### Task details:
From the opening line of the records through the line bearing "Given: Go to 지방재정경제실 in the breadcrumb", set down every line exactly.

Top of Given records

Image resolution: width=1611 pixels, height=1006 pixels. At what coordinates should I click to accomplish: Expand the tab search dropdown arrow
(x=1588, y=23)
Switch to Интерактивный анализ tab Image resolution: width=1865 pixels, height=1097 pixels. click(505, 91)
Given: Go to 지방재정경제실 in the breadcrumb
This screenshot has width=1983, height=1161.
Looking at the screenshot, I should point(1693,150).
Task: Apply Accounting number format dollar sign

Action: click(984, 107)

Bottom of Given records

### Exercise response:
Image resolution: width=1611 pixels, height=1006 pixels. At what coordinates should I click to accomplish: Expand the tab search dropdown arrow
(x=1588, y=23)
Switch to Интерактивный анализ tab Image resolution: width=1865 pixels, height=1097 pixels. click(505, 91)
Given: Go to 지방재정경제실 in the breadcrumb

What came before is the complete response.